Dental researchers discover how oral bacterium can trigger colorectal cancer

Yiping Han Case Western Reserve UniversityResearchers from Case Western Reserve University School of Dental Medicine have discovered how a common oral bacterium can contribute to colorectal cancer—a finding that opens promising new research avenues for the development of approaches to prevent and treat the disease.

“We found this cancer is linked to an infection from [the bacterium],” said Yiping Han, professor of periodontics at the dental school and the study’s lead investigator. “This discovery creates the potential for new diagnostic tools and therapies to treat and prevent the cancer.”

The results of the research appear in the current issue of Cell Host & Microbe, in conjunction with a second study from a different research group that highlights how the bacteria can speed the accumulation of cancerous cells.

The researchers also learned how to prevent the microorganism, called Fusobacterium nucleatum (Fn), from attaching to colon cells and potentially triggering a cascade of changes that can lead to cancer.

The latest findings advance research from 2011, in which Han and her team identified an adhesive molecule on Fn’s surface—called FadA—that can attach to VE-cadherin, a cell receptor from the cadherin group on blood vessels.

As Han completed the work on FadA and VE-cadherin, researchers from Harvard University and the University of British Columbia discovered the presence of Fn was higher in malignant tumors compared to the surrounding tissue.

Han said she immediately suspected Fn interacted with cells in the colon similarly to those in blood vessels and shifted her lab’s work to focus on colorectal cancer.

“This was one of those serendipitous scientific moments in making this discovery,” Han said.

Because her lab was able to track Fn’s ability to attach to the VE-cadherin receptor on blood vessels, Han said it didn’t take long before her team found how FadA attached to the E-cadherin receptor on cells in the colon.

Subsequently, FadA’s attachment to E-cadherin set in motion a protein called ß-catenin, which, among its many functions, produces two important actions in the cancer process: an inflammatory response that alters the immune system, and another that spurs cancer cell growth.

Han’s lab designed a novel synthetic peptide that prevents FadA from attaching to E-cadherin and inciting actions that lead to cancer development.

They also found that the FadA gene levels are 10 to 100 times higher than normal in precancerous and malignant colon polyps.

Thus, Han said: “FadA can be used as a diagnostic marker for early detection of colon cancer. It can also be used to determine if treatment works effectively at reducing Fn load in the colon and the mouth.”

A patent application has been filed on work associated with this research.

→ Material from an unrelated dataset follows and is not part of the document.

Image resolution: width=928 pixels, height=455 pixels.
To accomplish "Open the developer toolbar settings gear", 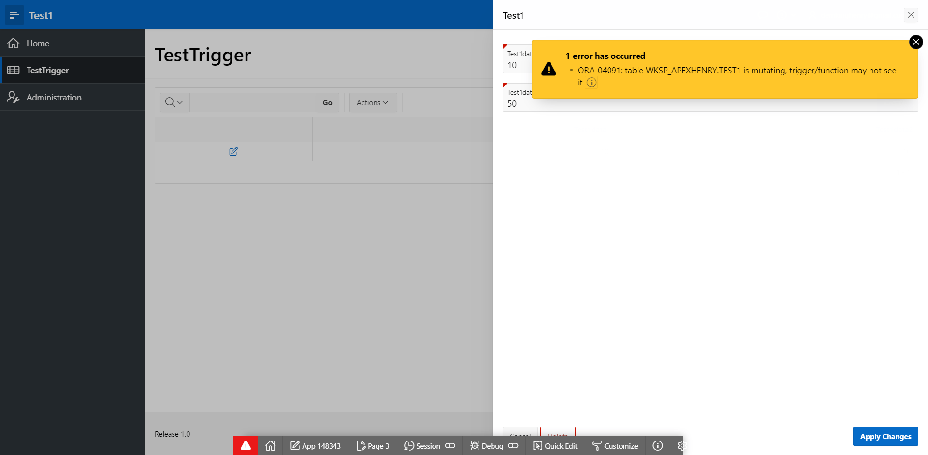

At the same time, Han emphasized that the results highlight the importance of oral health. Fn is an opportunistic bacterium that increases dramatically in gum disease.

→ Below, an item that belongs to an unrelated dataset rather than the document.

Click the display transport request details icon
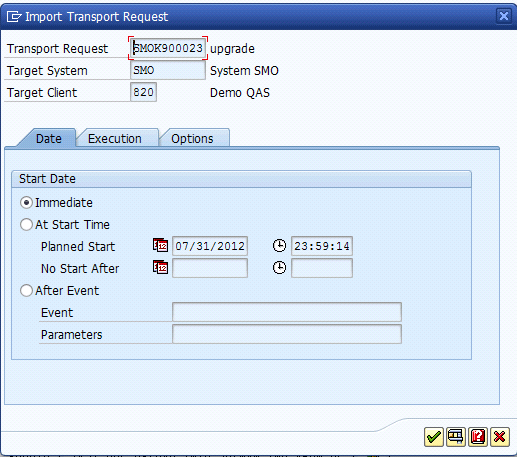 point(456,437)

Contributing to the article, “Fusobacterium nucleatum promotes colorectal carcinogenesis by modulating E-cadherin/ß-catenin signaling via its unique FadA adhesion,” were: Mara Roxana Rubinstein, Xiaowei Wang and Guifang Cai (Case Western Reserve School of Dental Medicine); and Wendy Liu and Yujun Hao (University Hospitals Case Medical Center).

The National Institute of Dental and Craniofacial Research of the National Institutes of Health funded the research.